Sometimes referred to as “sea gypsies” – a broad term used to describe several cultures in Southeast Asia – the Moken have traditionally led a nomadic life and survived on what they can forage from the sea. Families live in a 10-metre-long “mother boat” known as kabang, behind which several small dugout canoes are towed.
Ten years ago, the Moken numbered 12,000 people. But today, the numbers of Moken living the nomadic life are thought to have declined to only about 2,000 due to overfishing, illegal trawling and blast fishing.

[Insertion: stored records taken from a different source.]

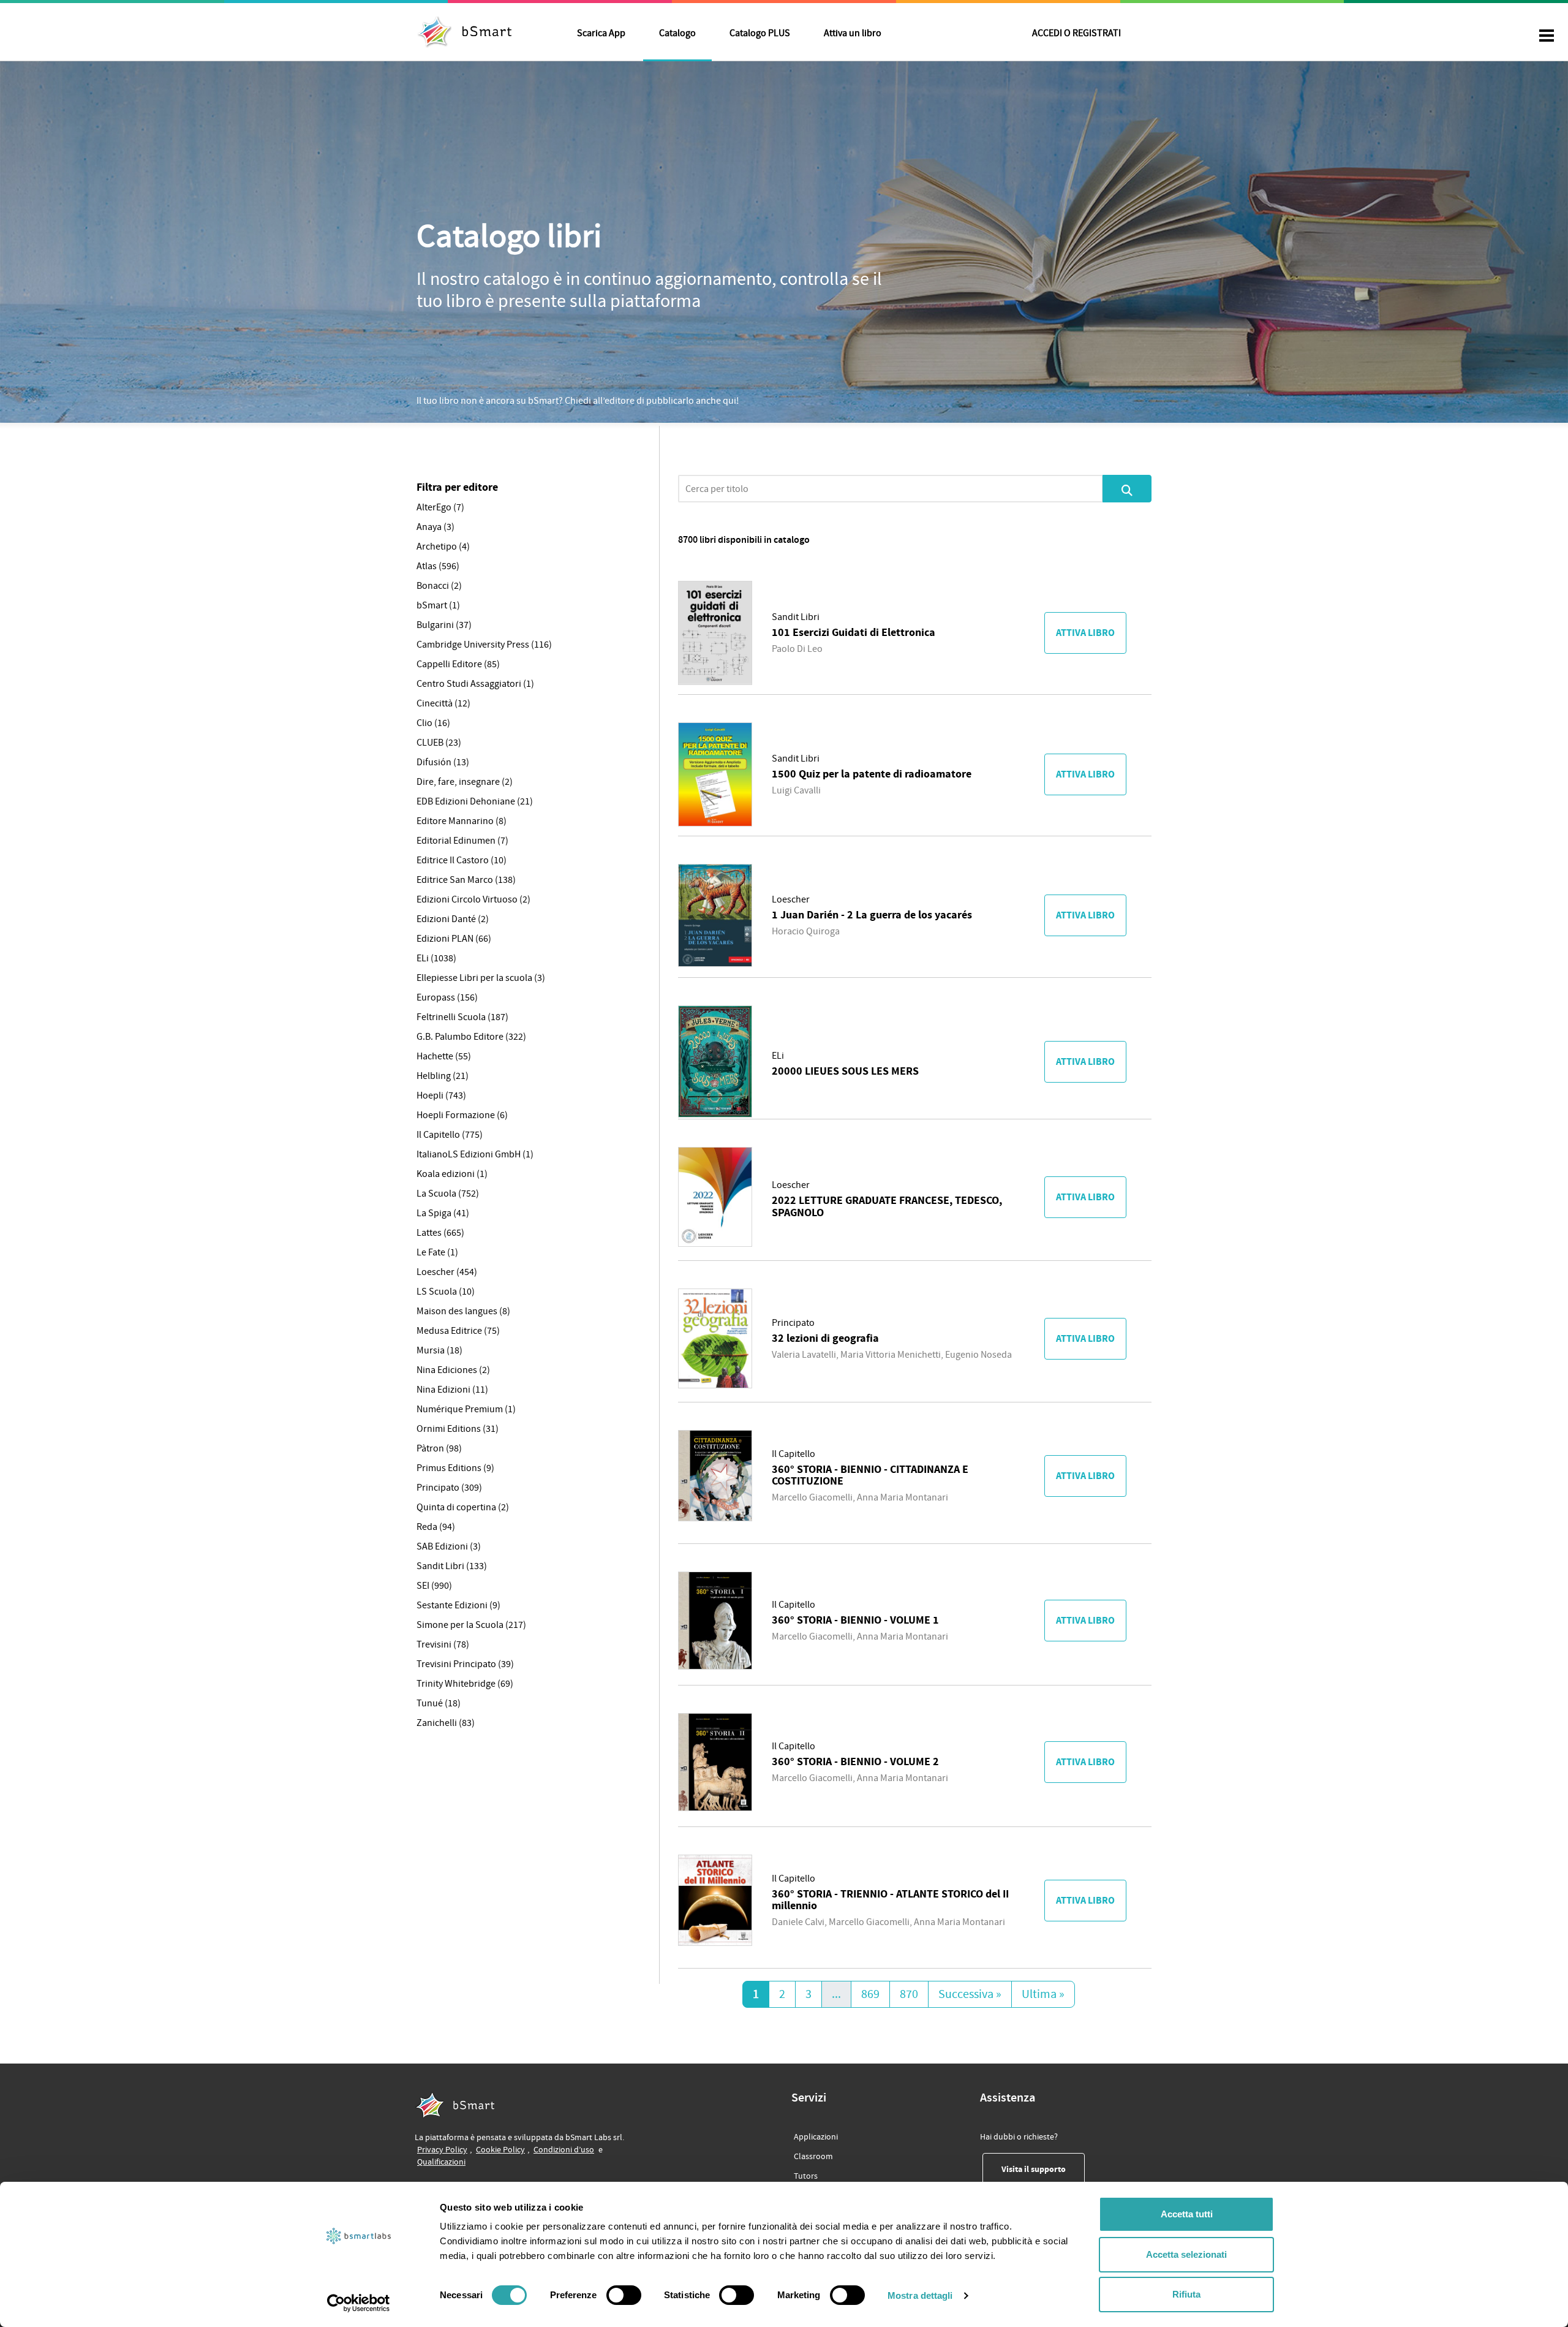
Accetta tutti (1187, 2214)
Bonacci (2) (439, 586)
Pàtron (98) (439, 1448)
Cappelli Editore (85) (458, 664)
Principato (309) (449, 1487)
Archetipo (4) (443, 546)
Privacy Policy (442, 2149)
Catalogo (677, 33)
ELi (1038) (436, 958)
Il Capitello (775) (450, 1135)
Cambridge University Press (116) (484, 644)
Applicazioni (816, 2137)
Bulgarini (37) (444, 625)
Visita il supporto (1043, 2169)
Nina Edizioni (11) (452, 1389)
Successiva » (969, 1994)
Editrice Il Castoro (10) (462, 860)
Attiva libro (1085, 633)
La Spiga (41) (443, 1213)
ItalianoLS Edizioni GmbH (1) (475, 1154)
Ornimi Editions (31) (458, 1429)
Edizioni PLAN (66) (454, 939)
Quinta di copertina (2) (463, 1507)
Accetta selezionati (1186, 2254)
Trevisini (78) (443, 1644)
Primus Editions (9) (455, 1468)
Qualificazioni (441, 2162)
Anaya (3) (435, 527)
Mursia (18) (439, 1350)
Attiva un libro (852, 33)
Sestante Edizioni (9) (458, 1605)
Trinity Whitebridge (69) (465, 1684)
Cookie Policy (500, 2149)
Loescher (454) (447, 1272)
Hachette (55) (444, 1056)
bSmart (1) (438, 605)
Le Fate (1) (437, 1252)
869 (870, 1994)
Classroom (813, 2156)
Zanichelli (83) (446, 1723)
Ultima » (1043, 1994)
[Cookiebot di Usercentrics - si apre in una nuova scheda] (358, 2303)
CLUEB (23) (439, 742)
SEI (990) (434, 1586)
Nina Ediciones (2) (453, 1370)
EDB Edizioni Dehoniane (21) (475, 801)
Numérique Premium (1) (466, 1409)
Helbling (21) (443, 1076)
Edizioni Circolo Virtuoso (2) (473, 899)
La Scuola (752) (448, 1193)
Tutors (806, 2176)
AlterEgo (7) (440, 507)
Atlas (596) (438, 566)
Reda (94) (436, 1527)
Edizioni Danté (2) (453, 919)
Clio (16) (433, 723)
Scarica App (601, 33)
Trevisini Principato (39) (465, 1664)
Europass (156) (447, 997)
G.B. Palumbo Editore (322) (471, 1037)
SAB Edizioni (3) (449, 1546)
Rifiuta (1186, 2294)
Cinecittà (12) (443, 703)
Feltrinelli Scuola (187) (462, 1017)
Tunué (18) (439, 1703)
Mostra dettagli (920, 2295)
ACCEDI (1076, 33)
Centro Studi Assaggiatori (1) (475, 684)
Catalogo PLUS (759, 33)
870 (909, 1994)
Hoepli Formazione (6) (462, 1115)
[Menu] (1546, 37)
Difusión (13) (443, 762)
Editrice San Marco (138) (466, 880)
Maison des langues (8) (463, 1311)
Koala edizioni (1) (452, 1174)
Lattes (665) (440, 1233)
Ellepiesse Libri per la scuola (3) (481, 978)
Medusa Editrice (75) (458, 1331)
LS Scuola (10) (446, 1291)
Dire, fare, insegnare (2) (465, 782)
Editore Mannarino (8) (462, 821)
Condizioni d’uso (563, 2149)
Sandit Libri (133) (452, 1566)
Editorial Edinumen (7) (462, 840)
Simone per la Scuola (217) (471, 1625)
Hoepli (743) (441, 1095)
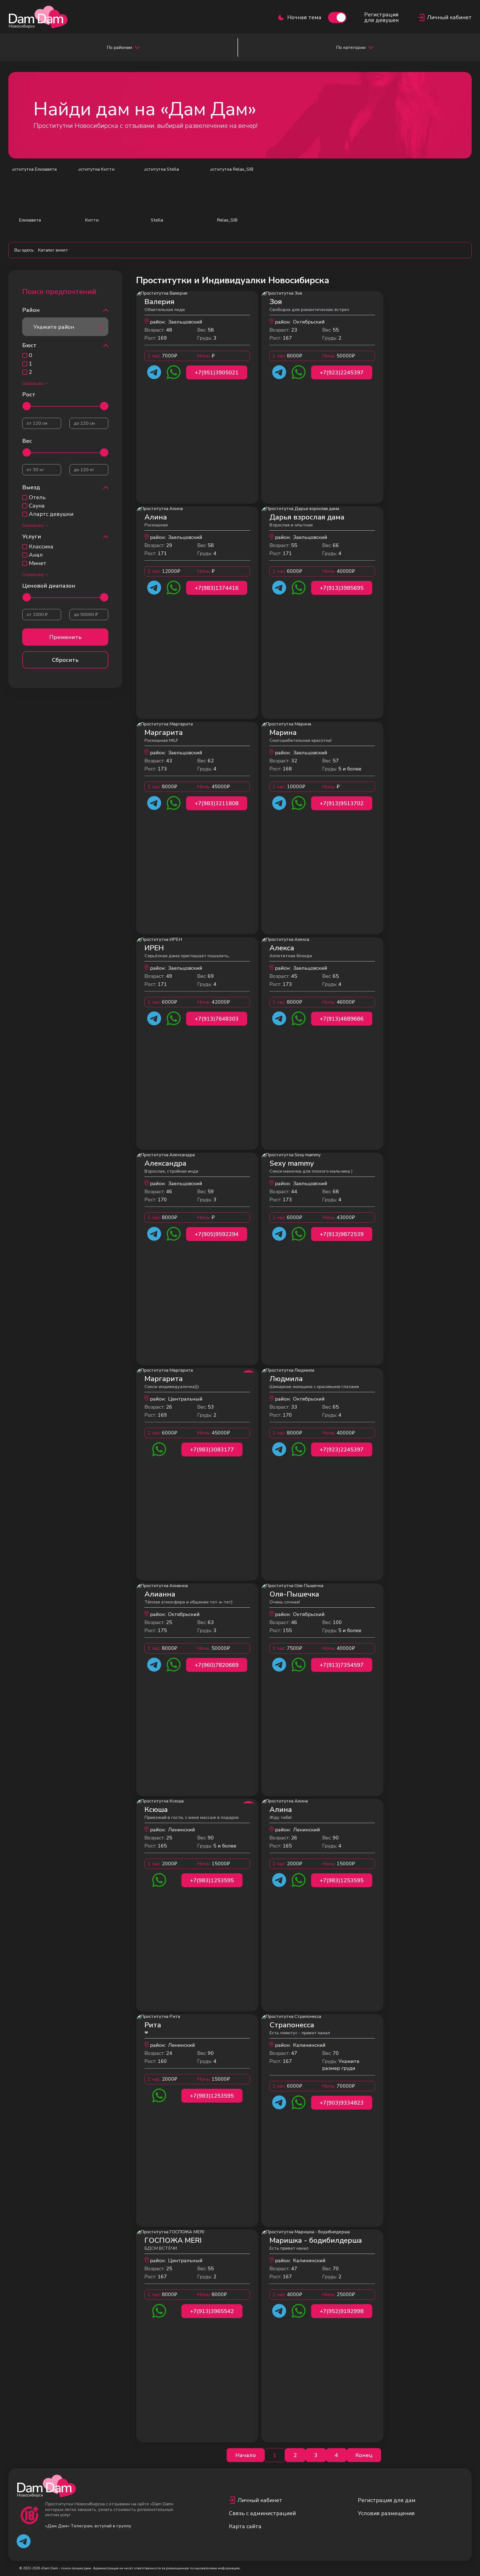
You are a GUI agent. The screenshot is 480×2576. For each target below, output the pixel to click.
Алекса (281, 948)
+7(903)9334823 (342, 2103)
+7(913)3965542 (212, 2311)
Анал (36, 555)
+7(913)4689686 (342, 1019)
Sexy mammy (291, 1163)
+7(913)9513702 (342, 803)
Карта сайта (245, 2526)
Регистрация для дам (387, 2500)
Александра (165, 1163)
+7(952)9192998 (342, 2311)
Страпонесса (291, 2025)
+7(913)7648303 (217, 1019)
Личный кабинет (260, 2500)
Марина (283, 732)
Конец (363, 2455)
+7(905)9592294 (217, 1234)
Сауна (37, 506)
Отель (37, 497)
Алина (155, 517)
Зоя (275, 302)
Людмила (286, 1379)
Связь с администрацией (262, 2513)
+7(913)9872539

Hla Dal, a Moken in his early 20s, explains that he and his family abandoned their nomadic life two years ago. “Before we could catch a lot of squid and fill a basket with 20kg in a day. Now we can only manage 3kg in a day … We couldn’t afford to maintain our mother boat. It’s easier to fish from the village.”
The Mergui Archipelago receives few tourists, and was only opened to foreigners in 1996. Last year, 12 licenses to develop resorts were granted for the area, including one on Kyun Philar, which is scheduled to open in 2016. This, combined with commercial fishing, represents perhaps the biggest threat to the Moken way of life.